J’ai déjà discuté des raisons pourquoi je ne favorisais pas l’utilisation d’une base de données NoSQL dans un projet auquel je collaborais.  Mais, est-ce que ces bases de données ont leur place?  Est-ce qu’elles sont utiles?  Comment faire le meilleur choix?

Les réponses, comme pour la plupart des choses en informatique, dépendent principalement de l’utilisation.

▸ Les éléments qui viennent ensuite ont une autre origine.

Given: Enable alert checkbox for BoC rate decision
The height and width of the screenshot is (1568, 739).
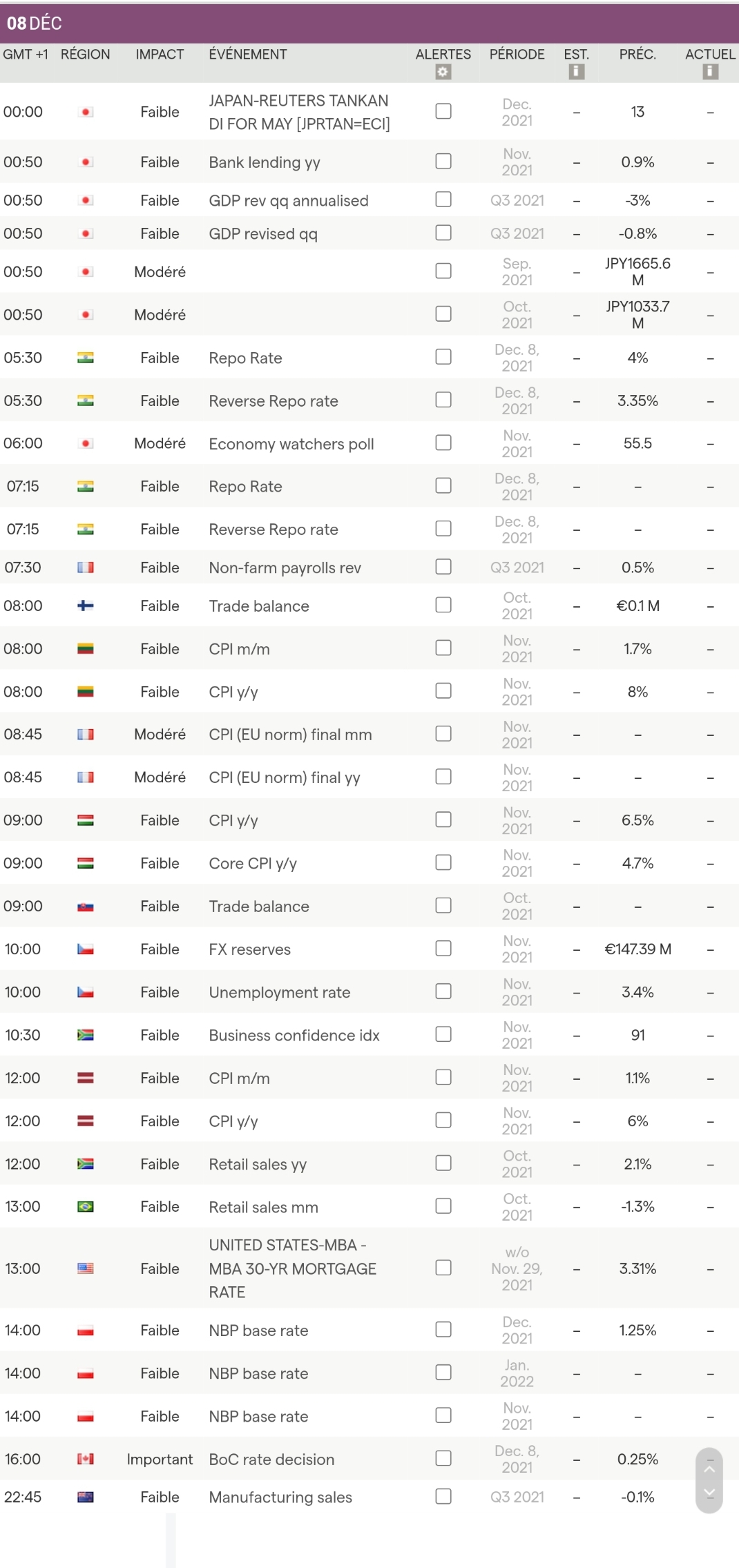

En effet, il faut être conscient des limites imposées par les choix technologiques que l’on fait et il faut comprendre comment ces limites peuvent contraindre l’application développée.

En voici un exemple.  Certaines bases de données NoSQL ne garantissent pas l’intégrité des données à un point précis dans le temps.  L’intégrité sera éventuellement atteinte dans le futur quand les différentes instances de la base de données auront terminées de se synchroniser.  Il est donc très possible qu’une modification prenne quelque temps pour être visible pour tous les utilisateurs.    Ce n’est pas très grave pour certaines applications comme un système d’indexation.  L’index peut attendre quelques instants avant d’être propagé aux autres utilisateurs.  Cependant, ce n’est pas la même histoire pour un système bancaire.  Il ne serait pas très agréable d’expliquer à quelqu’un que le solde de son compte est peut-être le bon et que de toute façon, s’il ne l’est pas, qu’il le sera dans quelques minutes.

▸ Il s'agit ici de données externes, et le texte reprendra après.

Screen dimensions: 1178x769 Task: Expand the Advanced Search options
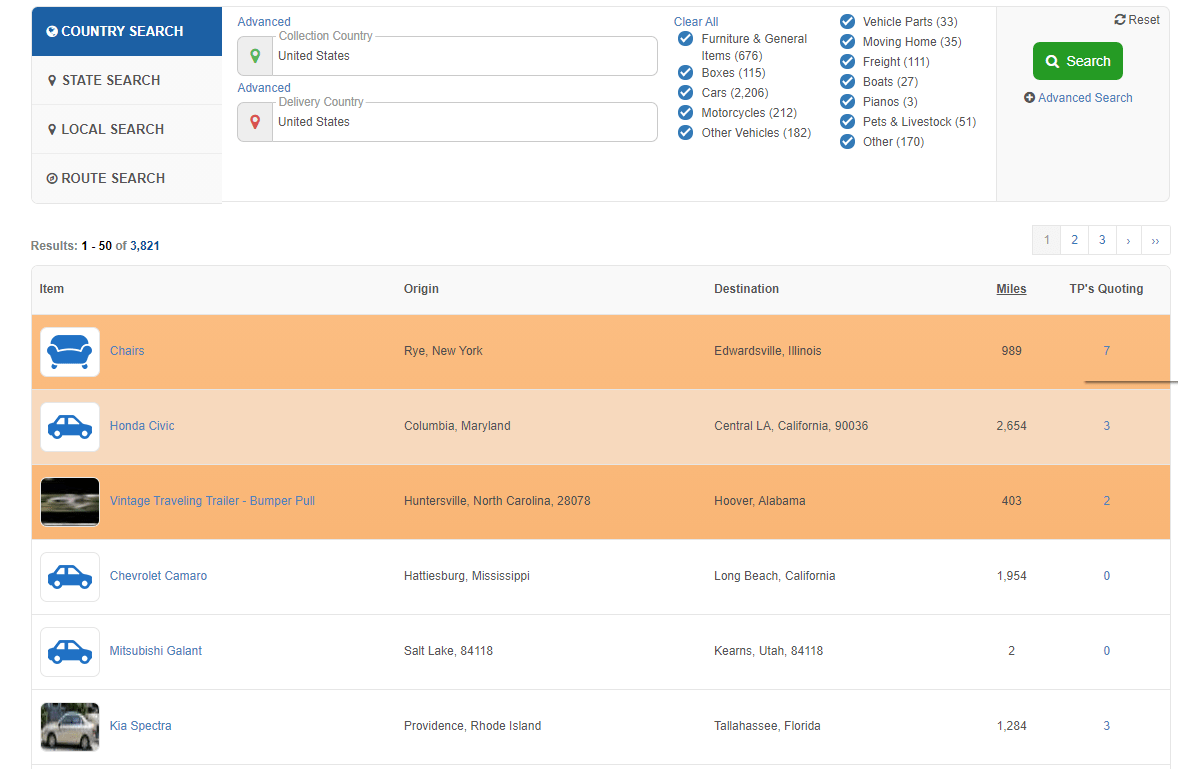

La majeure différence entre les deux cas est le domaine à lequel on applique la technologie.  Dans le cas de l’indexation, les données peuvent être dans un état transitoire sans qu’il n’y ait d’impact important.  Dans le pire des cas, on va atteindre le mauvais enregistrement et rire un peu du système de recherche en le traitant d’incompétent.  Dans le cas du système bancaire, il est nécessaire de garantir que les données soient bonnes à tout moment.  Les conséquences peuvent être catastrophiques.

En résumé, le choix reste clair pour une application de gestion d’entreprise.  On ne peut pas vraiment se permettre des données invalides ou transitoires.  En plus, les besoins dans ce domaine d’application sont normalement bien couverts par les bases de données relationnelles.  Pour les domaines d’utilisation plus exotiques tel l’analyse de graphe ou le stockage de données non-structurées, la décision est moins aisée.  Il est possible d’utiliser une base de données relationnelle mais c’est un chemin tortueux tandis que certaines bases de données NoSQL sont excellentes pour pour ce type d’utilisation.  Si on poursuit dans cette voie, il faut évaluer les capacités techniques, la complexité et l’objectif de la base de données sélectionnée versus notre expérience dans d’autres techniques.  Il est plus simple d’utiliser une technologie qui n’est pas la meilleure mais que l’on connait bien qu’une qu’on ne connait pas du tout.

Une autre option très intéressante est de combiner les deux types de bases de données dans la même application.  On bénéficie ainsi des avantages des deux parties.  Il faut alors considérer les fonctionnalités de l’application et décider quel système doit s’en charger.